The operators have to ensure that people follow the rules. They would not let people wear scarves on those things, so why allow women with long hair to leave it unrestrained?


----------



## arnisador (Mar 16, 2008)

Poor her! A good reminder.


----------



## BrandiJo (Mar 16, 2008)

Last time i was at a go cart place, we didnt speak one on one with the operaters, they gave us as a group a reminder that lose items need to be tucked back and hair needs to be pulled up and that things may get caught in the shafts. That was enough for my friend (with waist length hair )to pull hers up into a tight bun, she also saw the warnings on the go carts, and on the sign that stated the rules for safety. I feel bad for this woman but if the signs where up she should have taken the time to read them as well. That is a nightmare that i hope noone ever has to relive.


----------



## Kacey (Mar 16, 2008)

Sadly - and unfortunately - many of the actual operators of amusement park rides are teens, hired for their availability and willingness to work for minimal wages.  At that age, and with that level of (in)experience, accidents become more likely, regardless of warning labels or signs.  It is horrible that it takes accidents of this type being publicized to bring this type of issue to the forefront.

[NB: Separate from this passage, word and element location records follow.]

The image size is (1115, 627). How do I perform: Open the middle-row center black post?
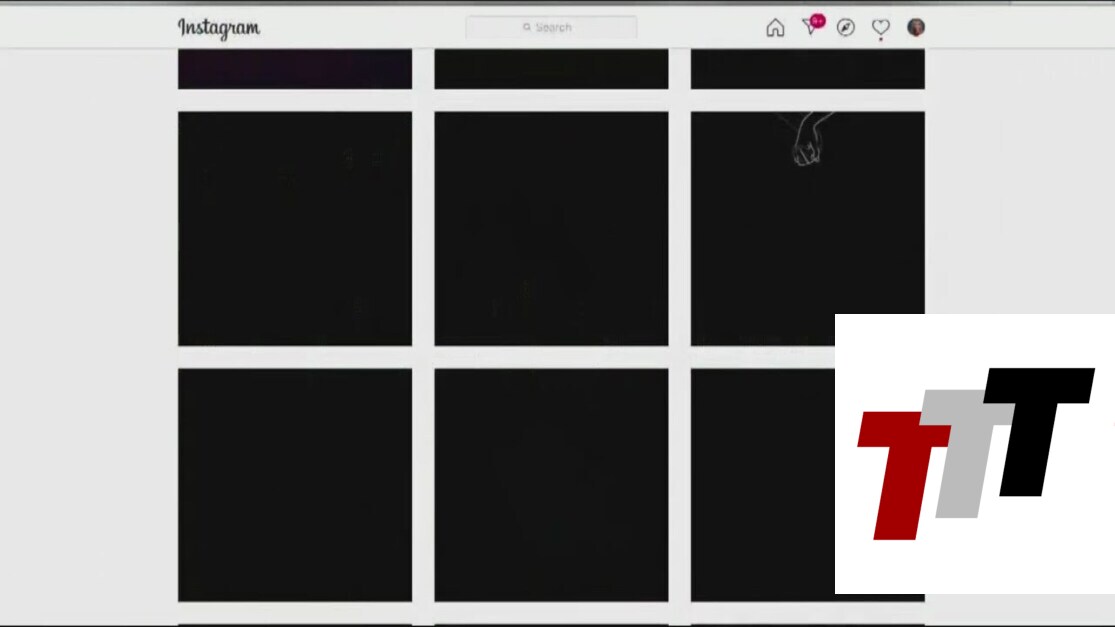coord(551,228)
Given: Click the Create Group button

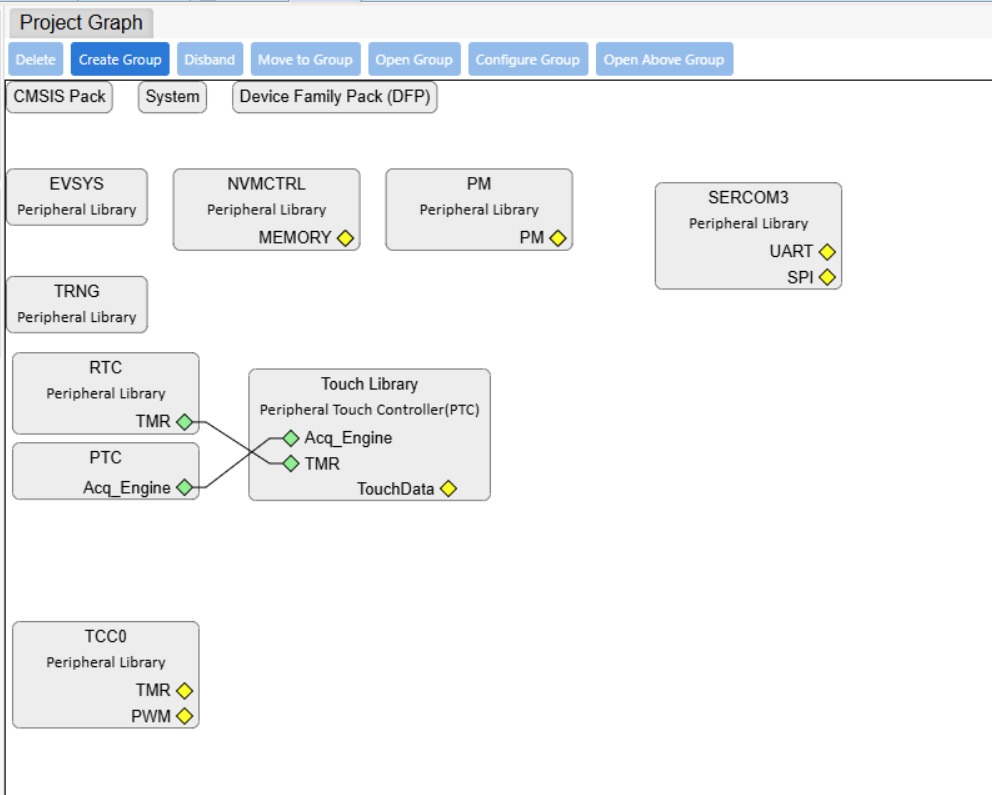Looking at the screenshot, I should click(120, 59).
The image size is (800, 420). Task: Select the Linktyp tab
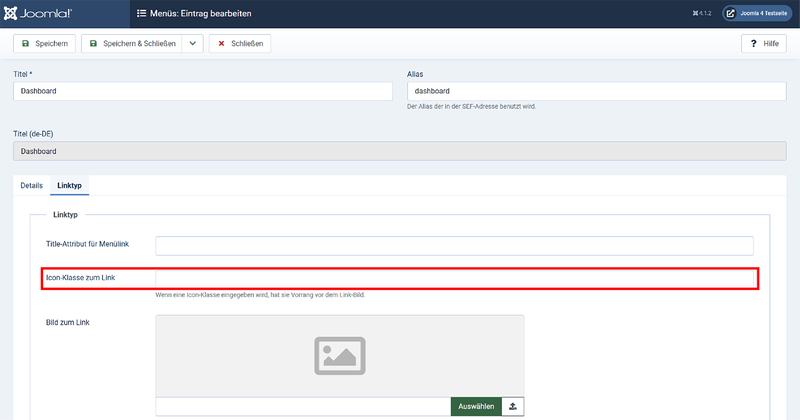[70, 186]
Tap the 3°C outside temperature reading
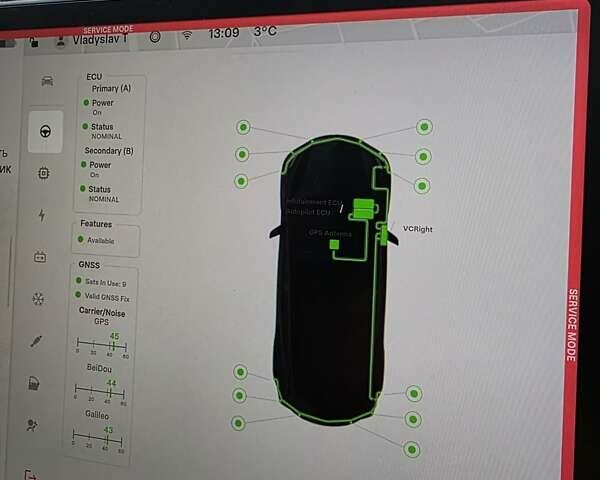Viewport: 600px width, 480px height. point(265,32)
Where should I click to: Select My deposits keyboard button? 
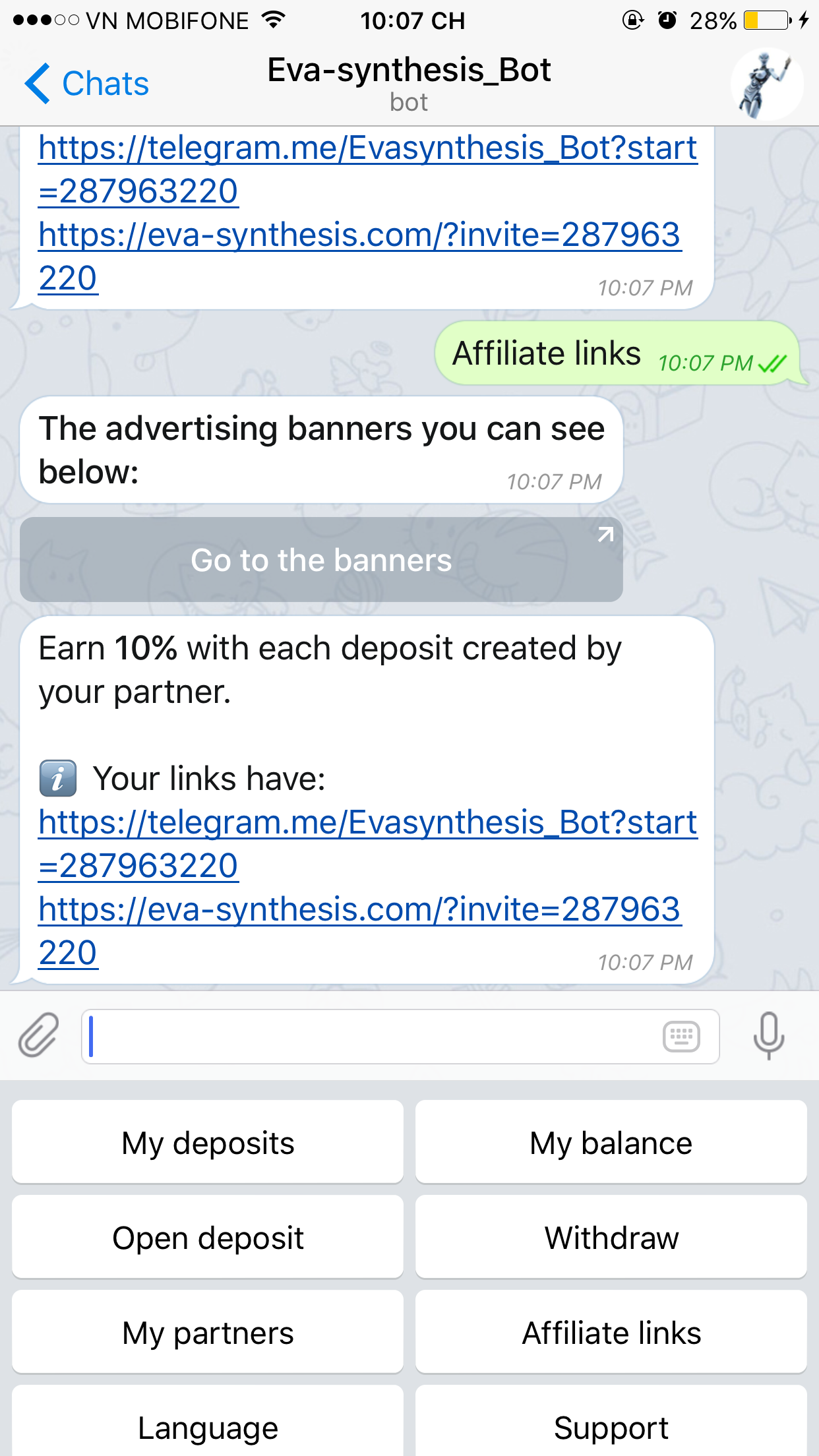point(208,1141)
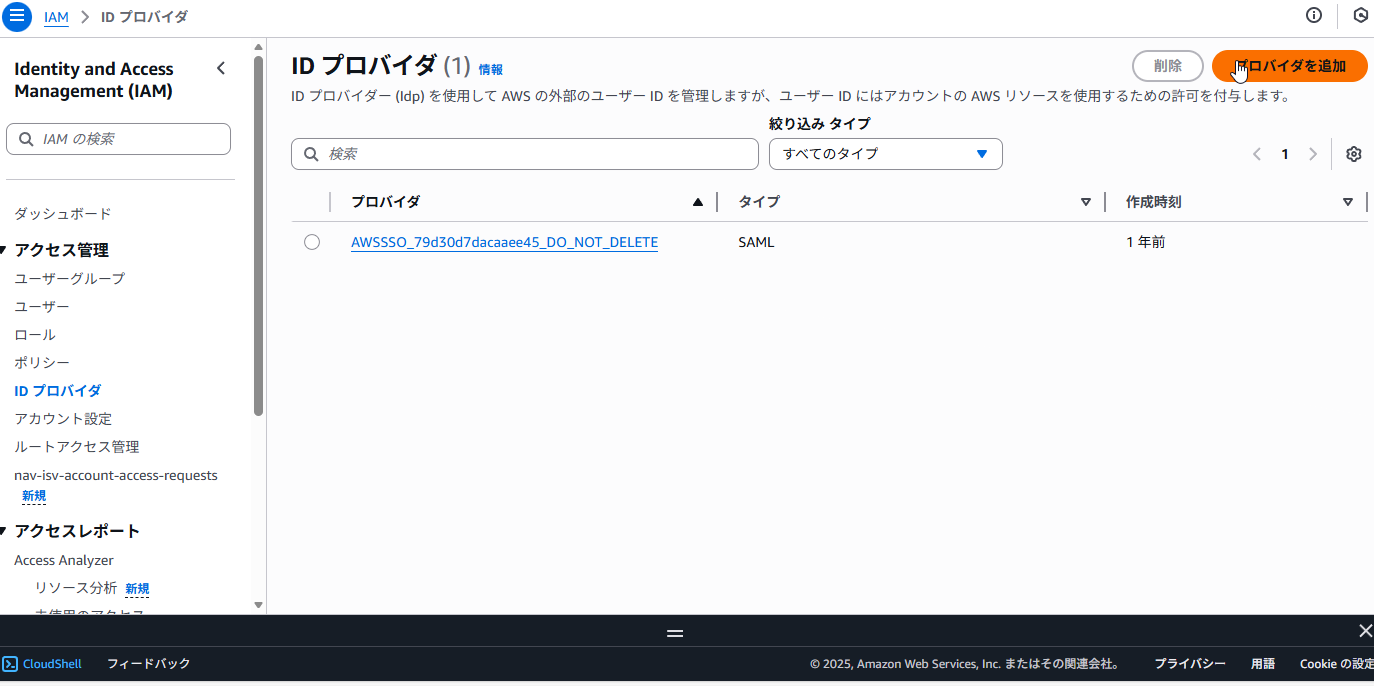This screenshot has height=686, width=1374.
Task: Launch CloudShell from the bottom bar
Action: point(42,663)
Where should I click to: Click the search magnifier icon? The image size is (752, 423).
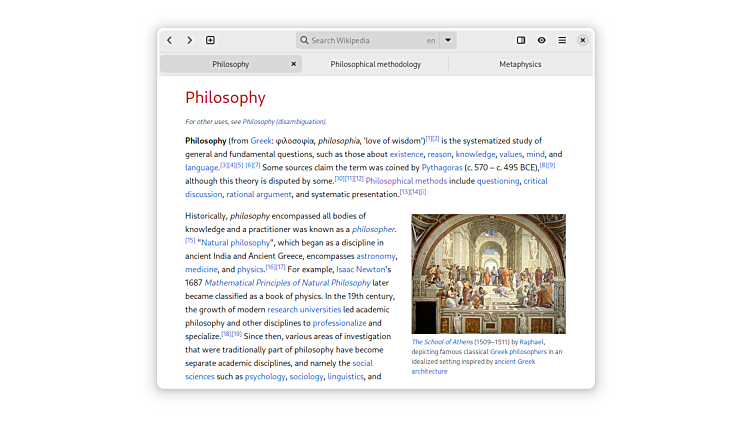click(304, 41)
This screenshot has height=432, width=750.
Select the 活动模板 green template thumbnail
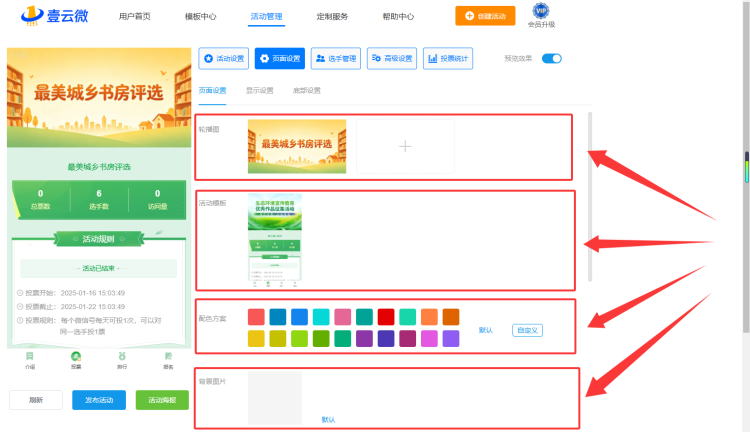(275, 240)

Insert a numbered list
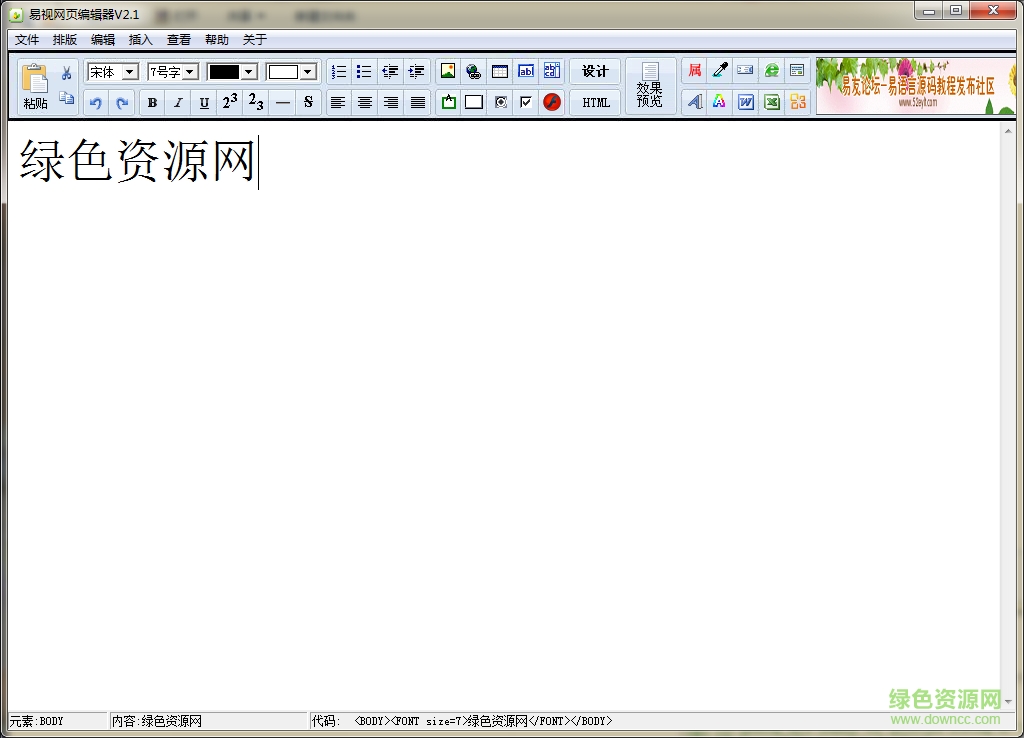pyautogui.click(x=339, y=71)
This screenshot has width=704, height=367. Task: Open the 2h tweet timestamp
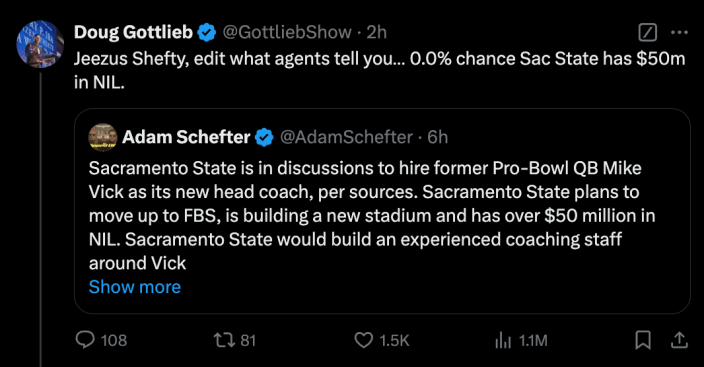(376, 32)
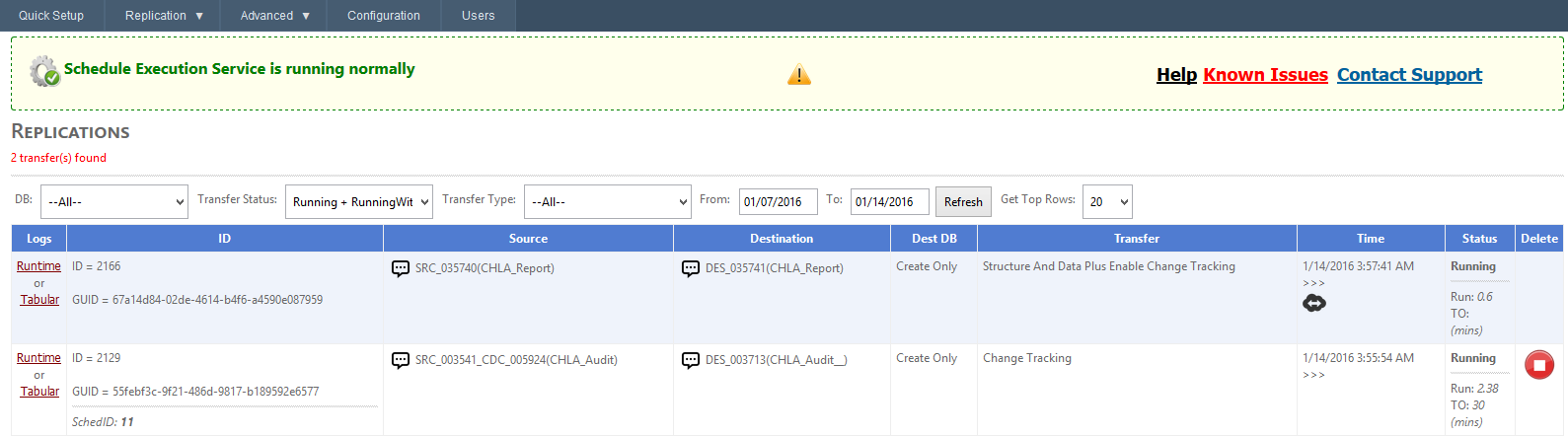Open the Transfer Status dropdown

click(x=359, y=201)
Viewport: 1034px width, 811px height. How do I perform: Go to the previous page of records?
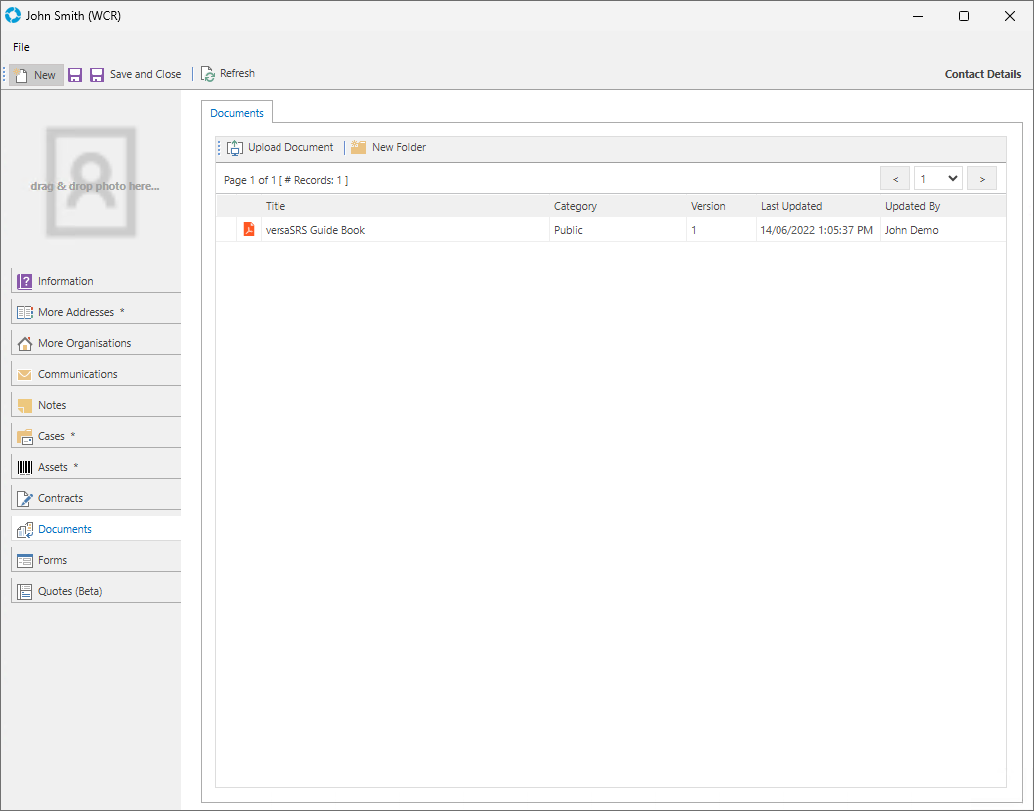[x=894, y=179]
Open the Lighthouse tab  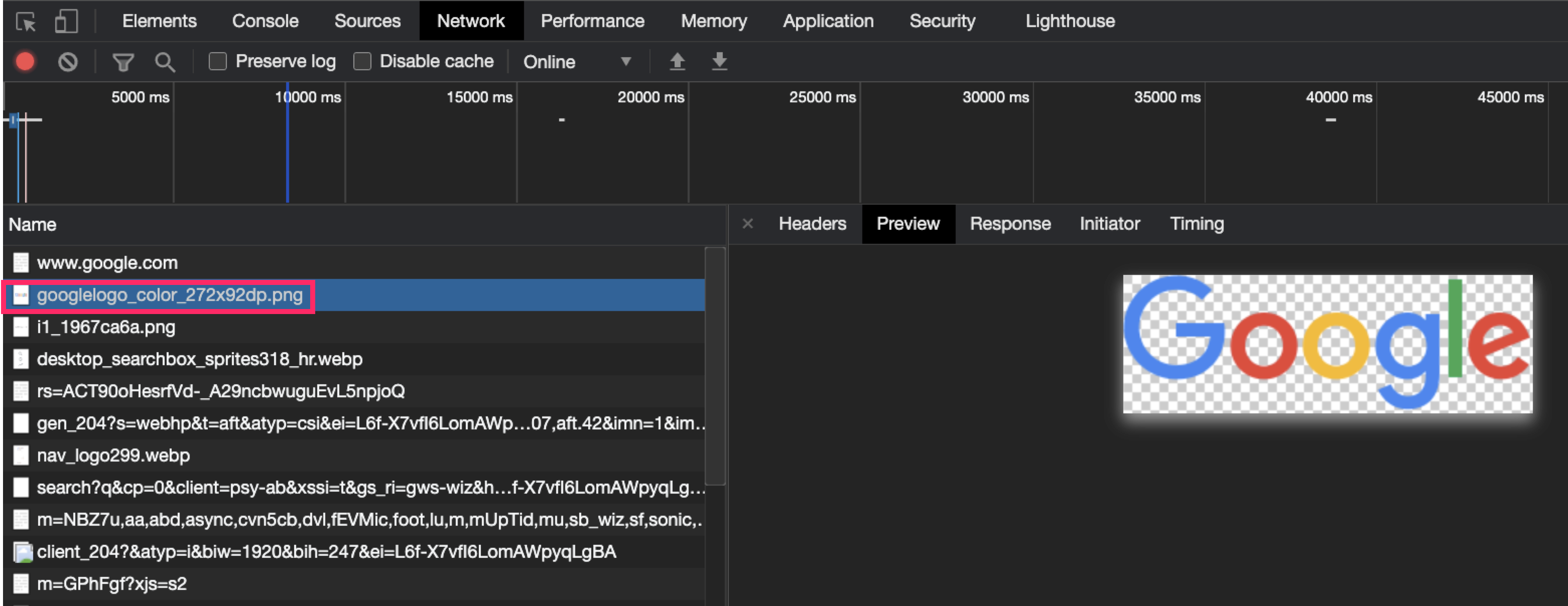pyautogui.click(x=1070, y=21)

On the other hand, _some_ modicum of responsibility lies with the people who ride such rides; if your hair is long enough to catch on things, the be responsible for keeping it out of the way.  I have a great deal of sympathy for the woman in the story - but nonetheless, she should have kept her hair out of the way of the vehicle.  Would you blame a bicycle manufacturer or store if a cyclist caught her (or his) long hair in the gear train?  A car manufacturer or dealer, or sign, or tree, if the driver or a passenger allowed long hair to stream out a window and caught on something?  Would you blame the equipment manufacturer if someone caught hair or clothing in a drill press or circular saw?

I say this because nothing is automatically the fault of the manufacturer - as one of my neighbors, unfortunately, found out, when her stepson sat on a conveyor belt at his place of work (which people routinely did, despite the warning labels), which unexpectedly started up.  His clothing caught on the machinery, and before it could be stopped, his clothing strangled him, causing his death.  My neighbor and her husband, the man's father, followed the investigation closely... at the end, while the store determined that safety equipment on the belt failed to trip, it would not have saved him, because, having ignored the safety warnings, once the belt started, even had the safety interlock kicked on as designed, since it was designed to limit damage to _things_, not people, it would have been too late.  Matthew died due to _operator_ error (his own) - because he did not follow the posted warning.


----------



## MA-Caver (Mar 16, 2008)

This is why stories like these (and ironically those in the Darwin Awards) are helpful in that it warns people not to take things so lightly and to be more careful. It's sad that this happened to her. However I feel the blame goes all around to her for not using a bit of common sense and putting her hair up in a bun, *and* to the operators of the ride to be watching making sure that everyone is safe before having fun.


----------



## Kacey (Mar 16, 2008)

MA-Caver said:


> This is why stories like these (and ironically those in the Darwin Awards) are helpful in that it warns people not to take things so lightly and to be more careful. It's sad that this happened to her. However I feel the blame goes all around to her for not using a bit of common sense and putting her hair up in a bun, *and* to the operators of the ride to be watching making sure that everyone is safe before having fun.



Oh, I'm not disputing that there's enough responsibility - and blame - to go around.  I just wanted to point out that the fault lies with all involved, and not just the operator of the ride.


----------



## MA-Caver (Mar 16, 2008)

Kacey said:


> Oh, I'm not disputing that there's enough responsibility - and blame - to go around.  I just wanted to point out that the fault lies with all involved, and not just the operator of the ride.



Yes agreed, that's how I read it... guess I was trying to support what you were saying.


----------



## Kacey (Mar 16, 2008)

MA-Caver said:


> Yes agreed, that's how I read it... guess I was trying to support what you were saying.



Thank you kindly, good sir.  :asian:


----------